From the transcript of Lois Romano’s interview with the Congressman for the WaPo, these remarks can be found a little more than halfway down the Web page:
… our forefathers never envisioned that a handful of staff write a bill and you rush it through a committee without reading it and you rush it to the floor without reading it, and you pass it just because you’re a Democrat and Democrats told you to do that. I mean, that was not what our founding fathers envisioned, and that’s what we’re trying to do here, the seven of us that stood up on the Committee and said, we’re for healthcare reform but we don’t want to do it this way; we want to slow down.

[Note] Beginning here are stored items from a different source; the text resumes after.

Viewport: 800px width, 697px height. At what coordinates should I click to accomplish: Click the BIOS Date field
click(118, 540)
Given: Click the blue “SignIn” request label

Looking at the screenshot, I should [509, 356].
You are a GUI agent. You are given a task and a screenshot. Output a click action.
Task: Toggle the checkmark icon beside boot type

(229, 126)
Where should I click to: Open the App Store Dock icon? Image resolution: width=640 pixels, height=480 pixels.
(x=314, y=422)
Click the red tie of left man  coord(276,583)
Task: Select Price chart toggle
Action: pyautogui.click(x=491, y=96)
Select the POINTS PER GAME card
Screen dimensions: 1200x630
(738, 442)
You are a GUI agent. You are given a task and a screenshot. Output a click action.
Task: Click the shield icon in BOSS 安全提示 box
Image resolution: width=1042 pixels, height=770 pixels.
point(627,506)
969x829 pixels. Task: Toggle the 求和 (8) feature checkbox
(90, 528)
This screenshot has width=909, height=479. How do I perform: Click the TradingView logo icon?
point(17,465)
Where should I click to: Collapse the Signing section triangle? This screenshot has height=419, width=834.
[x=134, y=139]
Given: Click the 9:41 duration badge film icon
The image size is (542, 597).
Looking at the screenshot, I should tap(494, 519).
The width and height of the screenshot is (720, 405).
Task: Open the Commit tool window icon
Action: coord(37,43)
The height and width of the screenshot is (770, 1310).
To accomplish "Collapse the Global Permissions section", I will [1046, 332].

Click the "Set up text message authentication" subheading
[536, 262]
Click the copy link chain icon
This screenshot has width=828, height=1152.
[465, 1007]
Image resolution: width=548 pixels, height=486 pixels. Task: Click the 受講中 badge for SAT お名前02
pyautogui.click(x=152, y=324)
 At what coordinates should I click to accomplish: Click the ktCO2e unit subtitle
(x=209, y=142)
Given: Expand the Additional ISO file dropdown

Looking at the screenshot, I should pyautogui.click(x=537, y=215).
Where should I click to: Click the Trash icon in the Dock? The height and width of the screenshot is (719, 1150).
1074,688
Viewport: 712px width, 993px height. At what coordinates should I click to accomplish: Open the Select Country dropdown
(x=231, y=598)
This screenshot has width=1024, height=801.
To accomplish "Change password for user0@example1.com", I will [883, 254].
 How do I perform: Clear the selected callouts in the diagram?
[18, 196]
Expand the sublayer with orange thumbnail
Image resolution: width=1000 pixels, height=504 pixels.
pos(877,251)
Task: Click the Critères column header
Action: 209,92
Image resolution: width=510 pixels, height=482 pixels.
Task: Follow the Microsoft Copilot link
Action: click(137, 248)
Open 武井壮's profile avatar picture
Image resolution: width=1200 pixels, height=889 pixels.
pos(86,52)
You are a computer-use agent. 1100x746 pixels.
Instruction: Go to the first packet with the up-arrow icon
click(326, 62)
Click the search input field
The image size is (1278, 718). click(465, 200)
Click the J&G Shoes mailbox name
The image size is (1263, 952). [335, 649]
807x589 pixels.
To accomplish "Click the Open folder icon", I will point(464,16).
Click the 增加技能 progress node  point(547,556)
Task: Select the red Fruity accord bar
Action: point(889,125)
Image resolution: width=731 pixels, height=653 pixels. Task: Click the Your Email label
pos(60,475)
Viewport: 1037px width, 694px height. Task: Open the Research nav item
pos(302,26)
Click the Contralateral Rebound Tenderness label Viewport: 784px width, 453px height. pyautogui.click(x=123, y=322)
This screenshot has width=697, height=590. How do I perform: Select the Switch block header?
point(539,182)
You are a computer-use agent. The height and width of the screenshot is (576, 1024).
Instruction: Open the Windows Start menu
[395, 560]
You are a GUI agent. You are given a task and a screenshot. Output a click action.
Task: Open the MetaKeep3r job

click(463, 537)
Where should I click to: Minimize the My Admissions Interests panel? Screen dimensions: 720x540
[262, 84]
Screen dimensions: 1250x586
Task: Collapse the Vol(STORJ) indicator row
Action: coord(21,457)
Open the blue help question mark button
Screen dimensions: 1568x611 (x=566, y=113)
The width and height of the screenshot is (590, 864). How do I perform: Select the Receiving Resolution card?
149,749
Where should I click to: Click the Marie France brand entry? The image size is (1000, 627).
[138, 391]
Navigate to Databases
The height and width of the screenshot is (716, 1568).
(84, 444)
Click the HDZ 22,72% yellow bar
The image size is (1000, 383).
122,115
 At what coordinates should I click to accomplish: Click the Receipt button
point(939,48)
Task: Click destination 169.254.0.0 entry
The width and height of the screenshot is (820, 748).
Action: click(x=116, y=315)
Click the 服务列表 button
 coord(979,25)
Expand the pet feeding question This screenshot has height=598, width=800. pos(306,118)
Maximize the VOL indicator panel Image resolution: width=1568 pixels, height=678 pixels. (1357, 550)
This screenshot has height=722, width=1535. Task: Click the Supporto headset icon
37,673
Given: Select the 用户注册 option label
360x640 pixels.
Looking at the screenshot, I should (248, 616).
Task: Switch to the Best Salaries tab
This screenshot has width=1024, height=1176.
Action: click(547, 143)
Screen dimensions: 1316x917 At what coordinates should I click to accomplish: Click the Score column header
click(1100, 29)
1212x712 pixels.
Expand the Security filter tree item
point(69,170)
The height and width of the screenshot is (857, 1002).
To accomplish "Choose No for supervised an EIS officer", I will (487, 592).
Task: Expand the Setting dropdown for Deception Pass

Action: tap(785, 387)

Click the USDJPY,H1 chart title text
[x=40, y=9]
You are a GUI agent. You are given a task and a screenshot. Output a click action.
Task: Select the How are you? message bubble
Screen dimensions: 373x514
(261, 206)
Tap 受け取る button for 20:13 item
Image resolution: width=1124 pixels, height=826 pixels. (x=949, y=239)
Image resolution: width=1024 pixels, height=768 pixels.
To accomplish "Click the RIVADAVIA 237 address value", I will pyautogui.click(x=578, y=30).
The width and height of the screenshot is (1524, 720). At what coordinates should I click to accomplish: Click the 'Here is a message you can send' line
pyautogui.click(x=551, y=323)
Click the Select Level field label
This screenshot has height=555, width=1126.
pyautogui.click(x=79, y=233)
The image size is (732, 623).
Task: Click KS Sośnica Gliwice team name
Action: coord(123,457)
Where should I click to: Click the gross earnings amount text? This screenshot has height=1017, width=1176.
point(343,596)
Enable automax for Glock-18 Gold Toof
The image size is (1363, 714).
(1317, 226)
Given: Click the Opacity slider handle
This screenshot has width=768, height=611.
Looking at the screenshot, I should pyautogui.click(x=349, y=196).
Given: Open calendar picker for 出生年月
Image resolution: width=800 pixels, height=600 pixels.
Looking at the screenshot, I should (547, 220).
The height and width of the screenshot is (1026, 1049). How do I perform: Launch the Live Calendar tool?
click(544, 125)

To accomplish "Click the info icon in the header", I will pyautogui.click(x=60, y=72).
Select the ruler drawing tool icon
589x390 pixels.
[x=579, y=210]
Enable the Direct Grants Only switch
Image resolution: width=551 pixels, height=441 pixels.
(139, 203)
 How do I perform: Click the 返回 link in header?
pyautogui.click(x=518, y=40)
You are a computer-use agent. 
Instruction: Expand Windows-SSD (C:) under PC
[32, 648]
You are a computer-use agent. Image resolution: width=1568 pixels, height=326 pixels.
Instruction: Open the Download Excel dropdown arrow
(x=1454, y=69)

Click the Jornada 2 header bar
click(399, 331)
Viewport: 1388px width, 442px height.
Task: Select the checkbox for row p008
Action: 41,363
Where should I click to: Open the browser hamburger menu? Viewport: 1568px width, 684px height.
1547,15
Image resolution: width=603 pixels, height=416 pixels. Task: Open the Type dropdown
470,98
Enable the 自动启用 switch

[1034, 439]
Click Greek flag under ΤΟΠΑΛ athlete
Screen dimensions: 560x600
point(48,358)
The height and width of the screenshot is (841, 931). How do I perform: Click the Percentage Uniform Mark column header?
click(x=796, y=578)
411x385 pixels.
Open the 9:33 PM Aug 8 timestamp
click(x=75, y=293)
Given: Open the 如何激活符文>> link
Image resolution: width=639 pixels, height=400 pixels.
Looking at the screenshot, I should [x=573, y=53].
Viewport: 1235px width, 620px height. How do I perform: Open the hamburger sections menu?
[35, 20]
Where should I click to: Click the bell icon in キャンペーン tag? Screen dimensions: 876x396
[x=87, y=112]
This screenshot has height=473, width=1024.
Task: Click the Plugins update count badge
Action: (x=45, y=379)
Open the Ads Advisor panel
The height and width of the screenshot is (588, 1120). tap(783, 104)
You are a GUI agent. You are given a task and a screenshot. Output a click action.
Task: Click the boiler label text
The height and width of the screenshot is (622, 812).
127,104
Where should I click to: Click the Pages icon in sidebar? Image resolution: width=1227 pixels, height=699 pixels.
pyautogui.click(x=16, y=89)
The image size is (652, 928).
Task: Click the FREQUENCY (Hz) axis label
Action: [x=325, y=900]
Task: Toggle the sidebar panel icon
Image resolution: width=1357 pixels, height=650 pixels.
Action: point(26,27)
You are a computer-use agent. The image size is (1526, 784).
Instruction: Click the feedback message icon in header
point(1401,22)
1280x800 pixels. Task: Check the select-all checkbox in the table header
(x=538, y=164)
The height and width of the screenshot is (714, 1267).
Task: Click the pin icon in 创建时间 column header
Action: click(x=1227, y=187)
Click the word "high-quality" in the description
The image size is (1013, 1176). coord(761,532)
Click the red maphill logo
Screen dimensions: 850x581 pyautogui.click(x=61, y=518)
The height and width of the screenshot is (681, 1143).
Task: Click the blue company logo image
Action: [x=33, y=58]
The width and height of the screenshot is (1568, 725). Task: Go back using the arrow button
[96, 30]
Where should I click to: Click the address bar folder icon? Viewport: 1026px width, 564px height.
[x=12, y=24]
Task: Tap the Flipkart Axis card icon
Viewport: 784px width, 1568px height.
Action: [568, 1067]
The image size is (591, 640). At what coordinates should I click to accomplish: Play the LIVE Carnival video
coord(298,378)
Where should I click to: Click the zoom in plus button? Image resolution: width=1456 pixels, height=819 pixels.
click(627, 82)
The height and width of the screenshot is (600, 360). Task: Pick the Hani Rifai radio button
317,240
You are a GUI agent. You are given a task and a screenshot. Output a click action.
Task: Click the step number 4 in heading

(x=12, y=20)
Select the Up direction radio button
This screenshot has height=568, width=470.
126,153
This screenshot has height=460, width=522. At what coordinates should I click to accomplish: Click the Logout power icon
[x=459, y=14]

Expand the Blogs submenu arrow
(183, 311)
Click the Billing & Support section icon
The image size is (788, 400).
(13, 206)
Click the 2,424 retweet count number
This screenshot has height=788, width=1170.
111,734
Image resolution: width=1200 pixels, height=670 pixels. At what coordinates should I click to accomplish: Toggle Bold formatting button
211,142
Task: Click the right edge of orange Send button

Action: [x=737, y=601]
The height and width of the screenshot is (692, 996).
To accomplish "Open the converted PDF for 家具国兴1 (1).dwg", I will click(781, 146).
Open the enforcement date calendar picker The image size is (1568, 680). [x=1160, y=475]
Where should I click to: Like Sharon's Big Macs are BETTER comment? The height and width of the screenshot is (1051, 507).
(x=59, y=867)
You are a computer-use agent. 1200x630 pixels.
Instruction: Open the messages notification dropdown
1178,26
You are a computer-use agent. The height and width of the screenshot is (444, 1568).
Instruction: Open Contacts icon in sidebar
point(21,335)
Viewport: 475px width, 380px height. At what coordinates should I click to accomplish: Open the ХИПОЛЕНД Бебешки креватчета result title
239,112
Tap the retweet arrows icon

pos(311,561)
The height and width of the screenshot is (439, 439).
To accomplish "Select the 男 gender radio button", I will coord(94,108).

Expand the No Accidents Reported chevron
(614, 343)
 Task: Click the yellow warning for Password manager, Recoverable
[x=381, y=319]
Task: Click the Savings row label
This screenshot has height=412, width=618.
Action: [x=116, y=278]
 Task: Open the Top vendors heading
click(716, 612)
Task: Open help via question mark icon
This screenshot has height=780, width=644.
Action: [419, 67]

That’s really–you know, if you take healthcare reform out of it, it could have been any issue. The message was that we want to be involved in helping draft and write legislation and we want to have time to read it and we want to have time to discuss it with our constituents, who send us here to be their voice.
As I’ve noted before, I cannot be entirely objective on Congressman Ross. In contrast, I know that — when he finds the courage (audacity) to be as fiscally conservative as Blue Dogs claim to be — Ross infuriates some of our readers and (I suspect) some of our writers, who lean much further left than I do. But regardless of our respective biases or inclinations, can any of us reasonably disagree with what Ross is quoted as saying, above? Perhaps hyperpartisans can take exception to or find fault in these words, but I’ve never considered hyperpartisans “reasonable.”
In at least one respect, Ross’ remarks echo the past (and perhaps present) thinking of Congressman Phil Hare, who (by the way) does not entirely agree with Ross on health reform. Here’s what Congressman Hare said to me more than two years ago, when we chatted on a plane ride back to St. Louis from DC …
[Hare] gets frustrated when he walks into the Chamber and a Party colleague asks, “How are we voting on this one?”
“They’re looking for the Party line and I always want to ask them, ‘Shouldn’t you read the bill for yourself, or at least have your staff brief you on it, so you can make up your own mind?’” he said.
Elected officials who approach issues independently, not on party lines. Argue with me if you want to — and some of you surely want to — but I remain convinced we need more of this independence, more of this party bucking, not less.